Generell geht der Film mit seinen Behauptungen sehr selektiv um, ohne dass es im Hinblick auf seine Ziele wirklich nötig wäre. Denn vieles, was gesagt wird, genießt in einer Gesellschaft, die sich in Konsumfragen gerade einem radikalen Umdenken unterzieht, schon breite Zustimmung. Aber wenn es beispielsweise heißt, dass pflanzliche Nahrung dem Menschen alles bietet, was er braucht, wird der Hinweis auf das fehlende Vitamin B12 der Einfachheit halber weggelassen.

Im Kapitel über Futtermittelanbau und Umweltbelastung durch Massentierhaltung klingt hingegen alles plausibel – und weitgehend bekannt. So erläutert zum Beispiel die indische Umweltaktivistin Vandana Shiva, ohne die kein Öko-Film mehr auszukommen scheint, ihre Argumente auch hier. Das Problem des starken Einsatzes von Antibiotika in der Massentierhaltung wird ebenfalls nicht zum ersten Mal erwähnt, aber es besteht ja auch weiterhin.
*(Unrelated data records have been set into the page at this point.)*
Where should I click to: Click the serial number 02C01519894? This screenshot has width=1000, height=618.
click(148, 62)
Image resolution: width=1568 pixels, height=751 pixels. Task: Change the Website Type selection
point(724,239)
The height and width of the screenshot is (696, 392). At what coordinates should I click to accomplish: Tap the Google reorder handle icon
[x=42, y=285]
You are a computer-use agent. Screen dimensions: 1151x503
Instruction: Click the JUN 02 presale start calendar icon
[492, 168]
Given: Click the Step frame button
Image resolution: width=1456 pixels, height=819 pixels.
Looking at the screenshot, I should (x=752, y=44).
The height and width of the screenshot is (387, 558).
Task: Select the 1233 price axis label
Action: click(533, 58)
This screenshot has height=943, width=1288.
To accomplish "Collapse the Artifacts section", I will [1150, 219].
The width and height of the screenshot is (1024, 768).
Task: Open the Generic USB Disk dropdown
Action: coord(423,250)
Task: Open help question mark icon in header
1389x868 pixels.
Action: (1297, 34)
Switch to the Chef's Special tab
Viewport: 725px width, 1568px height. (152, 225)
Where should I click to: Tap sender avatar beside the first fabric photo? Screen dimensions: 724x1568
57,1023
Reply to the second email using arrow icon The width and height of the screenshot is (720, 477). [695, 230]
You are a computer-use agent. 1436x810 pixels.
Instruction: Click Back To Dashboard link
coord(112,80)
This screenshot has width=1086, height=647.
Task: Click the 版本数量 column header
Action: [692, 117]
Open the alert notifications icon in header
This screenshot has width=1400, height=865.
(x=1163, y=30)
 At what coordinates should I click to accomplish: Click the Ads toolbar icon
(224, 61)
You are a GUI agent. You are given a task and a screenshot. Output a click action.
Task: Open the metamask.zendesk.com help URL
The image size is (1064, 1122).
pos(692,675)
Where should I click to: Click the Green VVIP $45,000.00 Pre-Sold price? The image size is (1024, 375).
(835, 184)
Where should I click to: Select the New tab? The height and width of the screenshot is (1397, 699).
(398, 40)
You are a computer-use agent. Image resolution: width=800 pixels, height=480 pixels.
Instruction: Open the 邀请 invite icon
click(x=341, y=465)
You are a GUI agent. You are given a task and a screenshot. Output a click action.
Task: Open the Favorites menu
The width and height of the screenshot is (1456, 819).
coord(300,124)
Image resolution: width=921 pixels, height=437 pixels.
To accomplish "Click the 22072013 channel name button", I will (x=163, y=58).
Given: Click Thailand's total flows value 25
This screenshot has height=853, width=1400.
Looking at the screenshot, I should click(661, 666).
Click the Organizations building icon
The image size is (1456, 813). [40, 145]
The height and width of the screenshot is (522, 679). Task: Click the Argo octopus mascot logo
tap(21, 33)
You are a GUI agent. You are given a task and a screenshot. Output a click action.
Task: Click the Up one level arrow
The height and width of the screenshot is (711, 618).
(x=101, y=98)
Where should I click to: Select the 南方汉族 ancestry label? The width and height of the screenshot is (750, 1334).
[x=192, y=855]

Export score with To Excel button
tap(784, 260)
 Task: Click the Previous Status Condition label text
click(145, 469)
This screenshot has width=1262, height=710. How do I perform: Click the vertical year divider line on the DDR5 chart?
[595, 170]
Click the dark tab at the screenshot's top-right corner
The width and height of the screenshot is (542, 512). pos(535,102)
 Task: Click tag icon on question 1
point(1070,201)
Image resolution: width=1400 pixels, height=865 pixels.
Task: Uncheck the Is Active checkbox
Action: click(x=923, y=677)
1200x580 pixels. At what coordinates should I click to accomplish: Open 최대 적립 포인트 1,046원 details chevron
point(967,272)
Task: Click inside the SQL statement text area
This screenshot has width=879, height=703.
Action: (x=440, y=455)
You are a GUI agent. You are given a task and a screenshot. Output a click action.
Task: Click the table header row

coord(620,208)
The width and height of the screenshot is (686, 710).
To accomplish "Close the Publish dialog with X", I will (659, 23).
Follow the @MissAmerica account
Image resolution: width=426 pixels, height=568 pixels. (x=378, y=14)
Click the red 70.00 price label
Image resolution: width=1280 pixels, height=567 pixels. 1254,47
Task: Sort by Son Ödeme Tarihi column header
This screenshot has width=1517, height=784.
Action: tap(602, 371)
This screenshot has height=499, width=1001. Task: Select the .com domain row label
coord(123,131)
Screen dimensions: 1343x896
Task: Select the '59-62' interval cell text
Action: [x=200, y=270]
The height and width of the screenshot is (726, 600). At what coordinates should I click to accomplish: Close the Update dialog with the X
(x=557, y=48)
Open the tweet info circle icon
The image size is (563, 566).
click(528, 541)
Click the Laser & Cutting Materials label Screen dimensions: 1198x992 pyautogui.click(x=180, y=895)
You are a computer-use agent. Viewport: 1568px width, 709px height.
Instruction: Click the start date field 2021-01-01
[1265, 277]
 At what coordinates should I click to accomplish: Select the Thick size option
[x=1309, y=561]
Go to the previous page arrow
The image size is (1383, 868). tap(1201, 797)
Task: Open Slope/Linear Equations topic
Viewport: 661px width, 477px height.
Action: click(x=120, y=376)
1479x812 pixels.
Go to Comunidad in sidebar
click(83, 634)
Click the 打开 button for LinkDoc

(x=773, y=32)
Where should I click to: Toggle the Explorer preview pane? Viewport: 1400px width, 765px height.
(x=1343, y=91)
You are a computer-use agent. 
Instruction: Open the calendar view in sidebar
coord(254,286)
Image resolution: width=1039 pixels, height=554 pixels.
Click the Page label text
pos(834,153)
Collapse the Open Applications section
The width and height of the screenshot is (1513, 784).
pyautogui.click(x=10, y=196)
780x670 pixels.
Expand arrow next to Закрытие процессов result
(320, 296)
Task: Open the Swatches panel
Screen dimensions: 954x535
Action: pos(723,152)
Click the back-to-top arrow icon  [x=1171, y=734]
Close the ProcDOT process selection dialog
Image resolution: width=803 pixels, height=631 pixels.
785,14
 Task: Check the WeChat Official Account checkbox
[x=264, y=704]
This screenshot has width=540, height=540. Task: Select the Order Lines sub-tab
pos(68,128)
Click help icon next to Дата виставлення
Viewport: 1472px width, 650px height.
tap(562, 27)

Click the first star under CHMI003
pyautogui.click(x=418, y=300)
Im dritten Teil wird das Leid der Hühner, Schweine und Rinder, die auf engem Raum in Ställen eingesperrt sind, eindringlich und wiederholt geschildert – im Wechsel zu besagten Aufnahmen von Streicheleinheiten in lieblicher Umgebung und zu ebensolcher Klaviermusik. Der Film ist nicht etwa zu lang, weil er das Timing nicht beherrscht, sondern weil die Repetition von Gut und Böse zum Programm gehört. Und die Bilder wirken, gegen das Gefühl ist der Verstand, der sich eine kühlere, komplexere Argumentation wünscht, letztlich machtlos. Schon allein, um ein solches visuelles Umerziehungsprojekt nicht noch einmal über sich ergehen lassen zu müssen, ist man geneigt, jeglichen Widerstand gegen seine Botschaft aufzugeben.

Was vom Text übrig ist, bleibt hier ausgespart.